We got to Munich and relaxed in a cafe until we saw our train enter the station. Well we asked every train person on the platform where the conductor was and each person told us, “keep going, it’s the last car”. We got to the last car and knocked on the window to the conductor’s compartment. A man came out and we explained our situation. He told us that if we could find a compartment with a free seat we were more than welcome to get aboard. Out of the entire 20 car train only 2 cars were designated to the destination of Vienna. the first car had one open seat in a compartment of 6, so worst case we got split up but at least we would all make it on. The second car turned out to be better. We found a few compartments that only had 2 reservations in a 6 person compartment so we were in.
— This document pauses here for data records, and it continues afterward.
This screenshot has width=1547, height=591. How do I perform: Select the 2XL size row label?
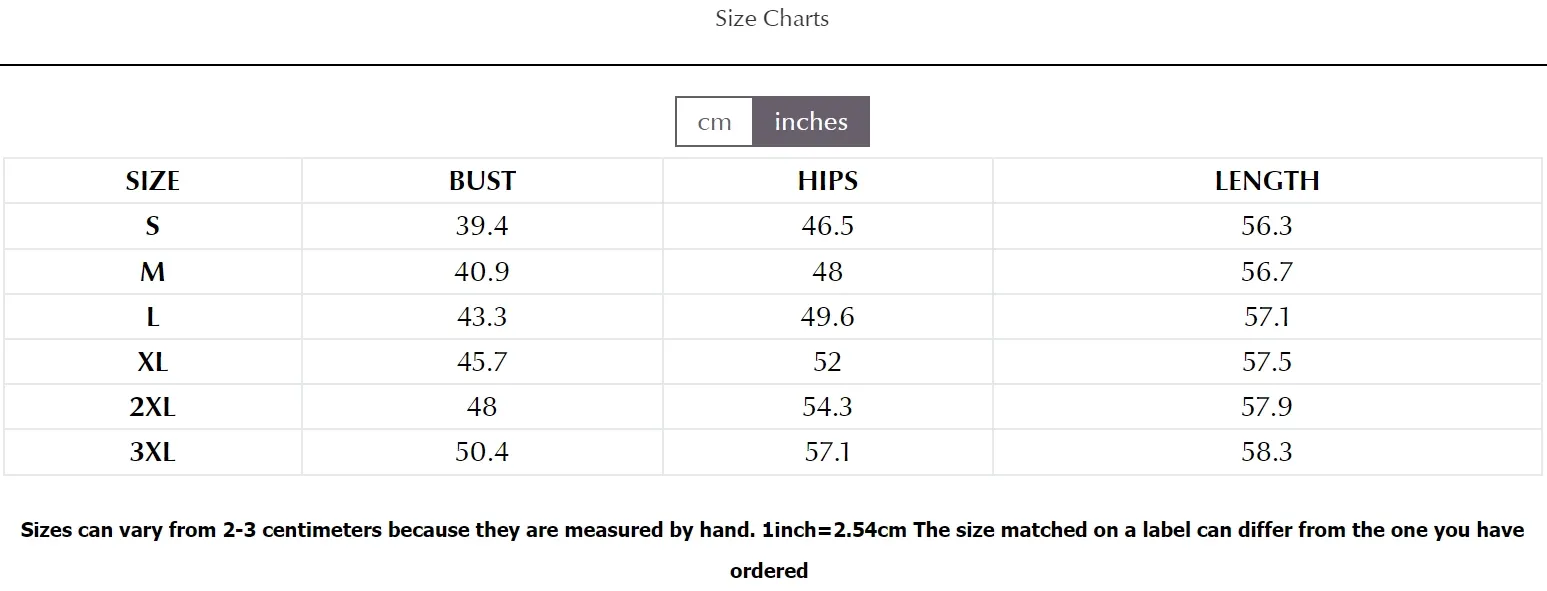[x=153, y=407]
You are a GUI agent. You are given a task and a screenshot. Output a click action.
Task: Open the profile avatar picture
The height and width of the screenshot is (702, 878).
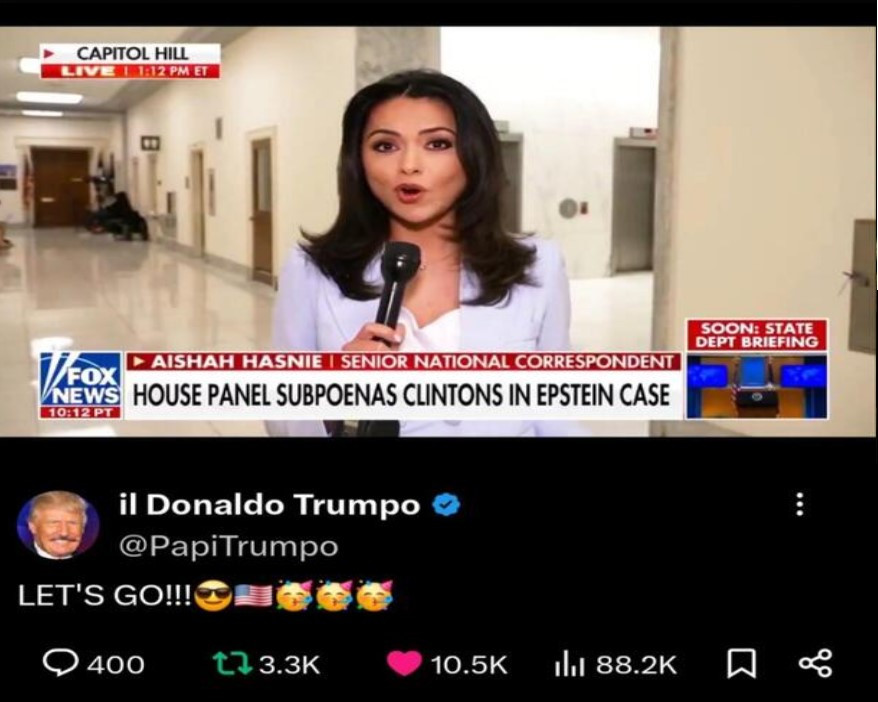[x=58, y=525]
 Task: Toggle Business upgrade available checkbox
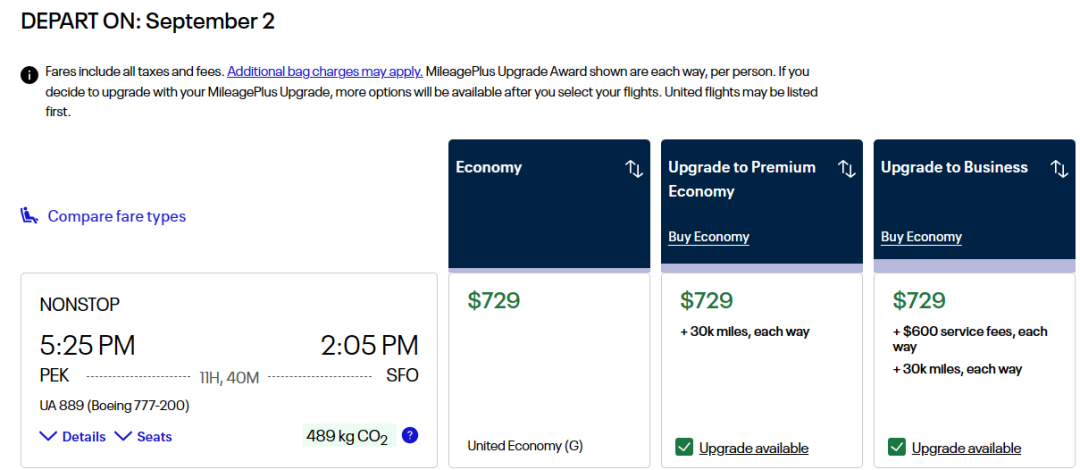coord(897,447)
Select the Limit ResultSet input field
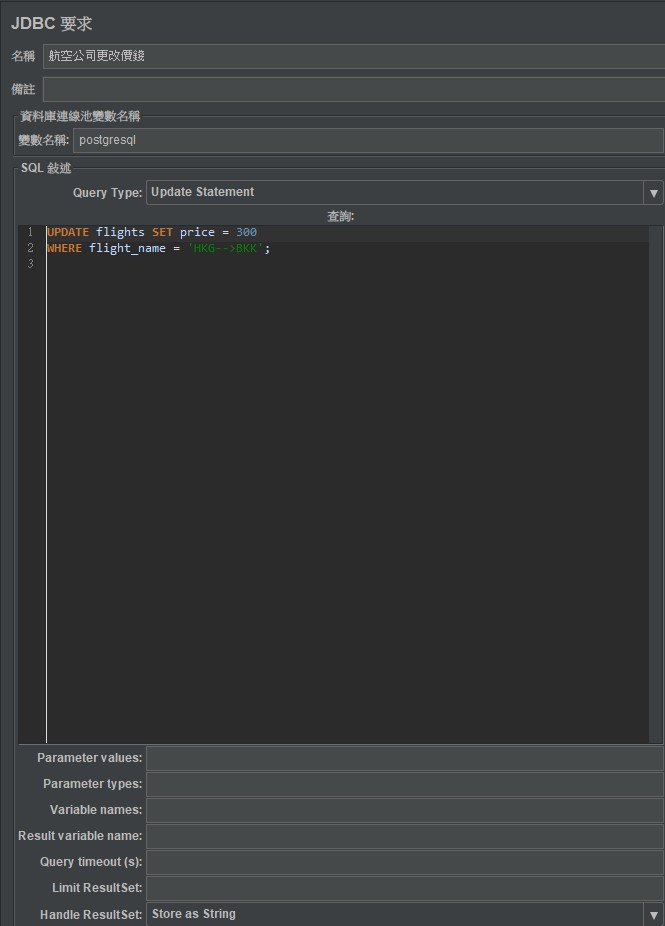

YES!!!!!! We somehow managed to get our heavy ass luggage on top of our seats, got settled in and prayed that we wouldn’t run into and more issues.


We ended up only having one German guy in the car with us so we had some extra room to spread out. That was short lived. Apparently this American mom and her daughter didn’t have tickets either and didn’t know where to go so they got kicked out of their original compartment and asked if they could have our extra seats. This was at 2am, I was half-way asleep so i drearily moved to the side as they put there luggage in our compartment and occupied the two then empty seats. Now it was cramped. Well later on these obnoxious American guys were being loud so the conductor kicked them out of their compartment so they just hung out in the hallways making more noise. ugh, typical Americans. Later on Julia said when she went to the bathroom she found those same guys sprawled out in their sleeping bags in the area between cars. That’s actually really dangerous but she did’t feel like bothering them.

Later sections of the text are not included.